YOUR GOAL ▸
Extend the column on the Beaufort residents' push over drainage on The Point, starting right after its final sentence.

EXCERPT TO READ ▸
◆ ◆ ◆
By Bill Rauch
The effort by a group of residents of The Point to change the Beaufort City Council’s position on Point drainage is a grassroots effort that other neighborhoods and activists far and wide should spend a minute studying.
Here’s the short course.
As has been noted here and elsewhere, according to the National Oceanic and Atmospheric Administration (NOAA), and all the non-political old-timers agree, the seas are rising, especially along the southeastern Atlantic and Gulf coasts. Accordingly, without having to publicly acknowledge the politically fraught obvious, Council had no reasonable expectation that the embarrassing flooding on The Point would get better by itself.
They had a problem: on rainy days and on high tides their retention pond was overflowing. At the very center of the tourist attraction that helps the city’s economy relentlessly grow, tourists were getting their feet wet. And this unfortunate circumstance was likely only to get worse with time.
To address their problem, Council did exactly what city managers all-too-often get councils to do: they quietly spent a chunk of money reaching out to experts, and when the experts came back with a plan, they embraced the plan that they had bought and took to selling it to the affected parties.
My grandmother used to say: “Buy good stuff and take care of it and it will take care of you for the rest of your life.” Engineers don’t always agree with my grandmother, however, especially when there are big fees to be made from designing new stuff. So, what happens when the grandmothers and the engineers disagree?
Here’s where it gets interesting. Here’s what warrants study. A group of residents (what became a steering committee) initially disagreed with the plan. They noted that it violated the Department of the Interior guidelines and, they said, what the city really needed to do was to clean out the pipes they already had in the ground.
◆ ◆ ◆
DATA FOR REVIEW ▸

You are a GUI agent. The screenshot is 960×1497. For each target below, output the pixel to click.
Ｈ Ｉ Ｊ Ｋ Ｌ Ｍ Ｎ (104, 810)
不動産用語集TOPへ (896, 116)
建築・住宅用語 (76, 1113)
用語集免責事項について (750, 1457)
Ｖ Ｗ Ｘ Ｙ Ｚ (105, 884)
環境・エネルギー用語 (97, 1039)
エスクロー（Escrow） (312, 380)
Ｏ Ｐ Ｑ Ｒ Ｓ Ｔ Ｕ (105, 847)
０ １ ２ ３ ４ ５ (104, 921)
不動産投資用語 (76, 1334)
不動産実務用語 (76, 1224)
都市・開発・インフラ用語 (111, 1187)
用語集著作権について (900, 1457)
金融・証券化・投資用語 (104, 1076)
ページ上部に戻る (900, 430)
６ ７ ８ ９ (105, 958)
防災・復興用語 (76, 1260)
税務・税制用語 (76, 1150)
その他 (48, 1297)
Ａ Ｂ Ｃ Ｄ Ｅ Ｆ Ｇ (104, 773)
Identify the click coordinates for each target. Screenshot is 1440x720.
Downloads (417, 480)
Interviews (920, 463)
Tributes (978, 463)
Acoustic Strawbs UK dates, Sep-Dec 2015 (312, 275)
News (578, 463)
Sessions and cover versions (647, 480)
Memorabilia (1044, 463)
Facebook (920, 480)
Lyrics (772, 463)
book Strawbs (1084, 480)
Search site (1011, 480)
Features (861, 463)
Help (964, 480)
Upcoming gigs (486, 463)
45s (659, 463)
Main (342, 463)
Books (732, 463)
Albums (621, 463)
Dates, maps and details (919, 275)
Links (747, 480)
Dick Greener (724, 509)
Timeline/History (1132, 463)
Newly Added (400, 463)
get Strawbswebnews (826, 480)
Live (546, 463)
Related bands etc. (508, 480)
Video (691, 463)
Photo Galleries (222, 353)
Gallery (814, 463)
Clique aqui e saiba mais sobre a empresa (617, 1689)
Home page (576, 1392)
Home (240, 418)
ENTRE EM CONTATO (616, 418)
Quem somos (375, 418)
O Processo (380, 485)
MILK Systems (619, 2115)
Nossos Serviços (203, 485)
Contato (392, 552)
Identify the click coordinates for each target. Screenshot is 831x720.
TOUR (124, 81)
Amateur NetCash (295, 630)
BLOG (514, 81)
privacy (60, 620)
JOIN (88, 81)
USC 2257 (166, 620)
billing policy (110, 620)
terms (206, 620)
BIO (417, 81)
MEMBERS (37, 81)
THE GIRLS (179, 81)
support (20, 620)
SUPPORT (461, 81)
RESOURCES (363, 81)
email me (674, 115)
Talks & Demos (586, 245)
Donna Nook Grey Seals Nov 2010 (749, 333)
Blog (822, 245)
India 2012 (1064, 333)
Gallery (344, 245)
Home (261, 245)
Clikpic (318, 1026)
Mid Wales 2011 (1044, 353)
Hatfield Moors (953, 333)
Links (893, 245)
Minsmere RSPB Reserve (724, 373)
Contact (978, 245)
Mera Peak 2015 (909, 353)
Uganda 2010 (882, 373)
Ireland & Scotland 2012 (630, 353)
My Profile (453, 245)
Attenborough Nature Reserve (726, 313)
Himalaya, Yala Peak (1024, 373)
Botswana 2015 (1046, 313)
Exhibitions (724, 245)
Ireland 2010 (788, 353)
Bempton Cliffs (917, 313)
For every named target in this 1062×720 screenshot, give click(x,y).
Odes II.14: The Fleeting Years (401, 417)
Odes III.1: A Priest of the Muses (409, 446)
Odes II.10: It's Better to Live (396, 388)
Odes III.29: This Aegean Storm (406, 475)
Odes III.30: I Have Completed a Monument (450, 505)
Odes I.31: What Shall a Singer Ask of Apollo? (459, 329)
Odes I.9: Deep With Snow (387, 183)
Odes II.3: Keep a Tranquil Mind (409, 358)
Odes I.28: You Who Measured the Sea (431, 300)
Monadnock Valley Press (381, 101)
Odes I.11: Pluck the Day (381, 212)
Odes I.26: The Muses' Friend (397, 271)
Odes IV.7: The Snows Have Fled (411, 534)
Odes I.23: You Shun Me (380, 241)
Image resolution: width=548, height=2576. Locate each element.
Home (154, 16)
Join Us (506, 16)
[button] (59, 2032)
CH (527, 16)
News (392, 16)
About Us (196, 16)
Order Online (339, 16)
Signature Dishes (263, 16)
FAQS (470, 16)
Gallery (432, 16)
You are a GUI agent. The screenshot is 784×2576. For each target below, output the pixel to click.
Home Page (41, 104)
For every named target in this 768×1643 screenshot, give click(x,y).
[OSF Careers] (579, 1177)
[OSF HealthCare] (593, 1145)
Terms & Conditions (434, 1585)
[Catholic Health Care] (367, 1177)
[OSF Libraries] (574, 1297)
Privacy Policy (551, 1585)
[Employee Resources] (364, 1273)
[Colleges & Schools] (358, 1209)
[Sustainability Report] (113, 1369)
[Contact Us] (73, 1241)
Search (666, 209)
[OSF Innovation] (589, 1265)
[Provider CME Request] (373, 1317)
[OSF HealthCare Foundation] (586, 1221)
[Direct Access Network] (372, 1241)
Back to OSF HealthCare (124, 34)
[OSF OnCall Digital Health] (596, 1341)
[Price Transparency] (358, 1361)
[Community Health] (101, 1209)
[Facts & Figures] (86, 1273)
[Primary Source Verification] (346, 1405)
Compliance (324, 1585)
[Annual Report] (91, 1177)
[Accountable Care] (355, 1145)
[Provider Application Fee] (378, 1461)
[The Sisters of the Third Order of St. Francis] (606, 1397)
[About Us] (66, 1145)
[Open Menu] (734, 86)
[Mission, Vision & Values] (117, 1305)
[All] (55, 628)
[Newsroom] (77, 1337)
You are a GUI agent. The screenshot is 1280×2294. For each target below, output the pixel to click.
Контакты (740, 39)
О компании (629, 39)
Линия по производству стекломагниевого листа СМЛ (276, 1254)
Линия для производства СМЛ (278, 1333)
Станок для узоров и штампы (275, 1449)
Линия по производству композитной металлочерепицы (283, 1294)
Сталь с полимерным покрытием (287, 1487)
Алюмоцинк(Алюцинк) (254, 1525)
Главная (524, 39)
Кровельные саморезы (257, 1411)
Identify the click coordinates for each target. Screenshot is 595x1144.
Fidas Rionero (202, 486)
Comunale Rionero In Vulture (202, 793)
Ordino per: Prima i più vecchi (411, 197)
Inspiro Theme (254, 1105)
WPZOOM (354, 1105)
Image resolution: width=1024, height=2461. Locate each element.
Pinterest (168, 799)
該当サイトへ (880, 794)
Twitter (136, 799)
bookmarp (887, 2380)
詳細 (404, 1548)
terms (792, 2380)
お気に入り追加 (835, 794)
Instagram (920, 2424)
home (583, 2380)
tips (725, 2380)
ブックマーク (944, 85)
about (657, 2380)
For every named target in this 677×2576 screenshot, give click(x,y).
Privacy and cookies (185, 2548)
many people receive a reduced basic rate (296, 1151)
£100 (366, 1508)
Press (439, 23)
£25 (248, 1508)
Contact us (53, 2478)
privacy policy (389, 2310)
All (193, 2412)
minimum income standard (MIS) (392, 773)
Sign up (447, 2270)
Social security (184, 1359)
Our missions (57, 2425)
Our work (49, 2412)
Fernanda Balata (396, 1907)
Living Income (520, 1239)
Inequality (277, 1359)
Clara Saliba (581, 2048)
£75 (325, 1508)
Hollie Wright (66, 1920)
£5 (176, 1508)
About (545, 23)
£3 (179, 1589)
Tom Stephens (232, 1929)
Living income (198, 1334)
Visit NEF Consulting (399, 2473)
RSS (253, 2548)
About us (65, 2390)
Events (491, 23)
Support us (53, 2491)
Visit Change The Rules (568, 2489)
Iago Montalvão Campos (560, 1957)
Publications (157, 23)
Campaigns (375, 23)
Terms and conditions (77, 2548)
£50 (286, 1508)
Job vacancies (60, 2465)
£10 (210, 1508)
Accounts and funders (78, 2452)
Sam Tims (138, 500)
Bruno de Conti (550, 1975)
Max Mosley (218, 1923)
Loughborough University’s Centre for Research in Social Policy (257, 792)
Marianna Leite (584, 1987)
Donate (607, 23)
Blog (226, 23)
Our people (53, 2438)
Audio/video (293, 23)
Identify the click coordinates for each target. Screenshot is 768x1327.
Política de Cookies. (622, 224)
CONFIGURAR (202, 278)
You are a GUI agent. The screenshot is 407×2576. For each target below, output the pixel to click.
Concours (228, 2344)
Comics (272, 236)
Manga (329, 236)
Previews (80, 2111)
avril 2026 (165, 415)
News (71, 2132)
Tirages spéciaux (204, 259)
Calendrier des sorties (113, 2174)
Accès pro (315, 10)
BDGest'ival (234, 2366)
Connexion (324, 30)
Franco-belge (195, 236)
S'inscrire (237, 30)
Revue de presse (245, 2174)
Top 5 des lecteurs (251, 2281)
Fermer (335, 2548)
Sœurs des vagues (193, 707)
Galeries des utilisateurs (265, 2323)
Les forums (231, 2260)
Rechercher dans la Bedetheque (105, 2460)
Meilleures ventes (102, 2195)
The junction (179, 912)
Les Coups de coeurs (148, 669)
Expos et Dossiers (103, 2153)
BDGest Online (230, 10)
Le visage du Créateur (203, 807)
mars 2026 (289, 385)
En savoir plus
◆ ◆ ◆
ANSWER ▸
Here are the steps they then took, more or less in this order, …
1. They studied the problem and came up with a well-thought-out and well-explained alternative plan that they could all live with.
2. They started a petition in support of their position, and they passed it around the neighborhood until it featured nearly 300 signatures.
3. They politely presented their petition to council accompanied by a clear reiteration of their plan.
4. Their alternative plan was written down clearly, they stuck with it, and – importantly – the budgeters said the implementation of said plan would cost the city less than would implementing the plan Council had bought.
5. They were patient and they lobbied Council relentlessly.
6. But they did not stalk, or threaten, or get ugly or get personal and call names.
7. And, since Council had imposed a deadline (when the grant money would expire), they adapted their efforts to the city’s schedule.
8. And finally, they did not ask Council to jettison the plan for which Council had paid good money. They just said: “Let’s implement our plan first, and if it doesn’t work, yours is Plan B.”
This was a classic neighborhood campaign to bring out into the sunshine the deliberations surrounding what had been a secretive government’s secretly conceived plan.
And it’s not over yet.
Council, apparently with some members still in the thrall of the city manager, have declined to decide the matter. Instead, they have asked the engineers for more studies.
Having spent a lifetime in and around these things, is it unreasonable of me to begin to suspect that what is actually happening in this apparent lull in the action is that Council is stalling until after the election season has passed?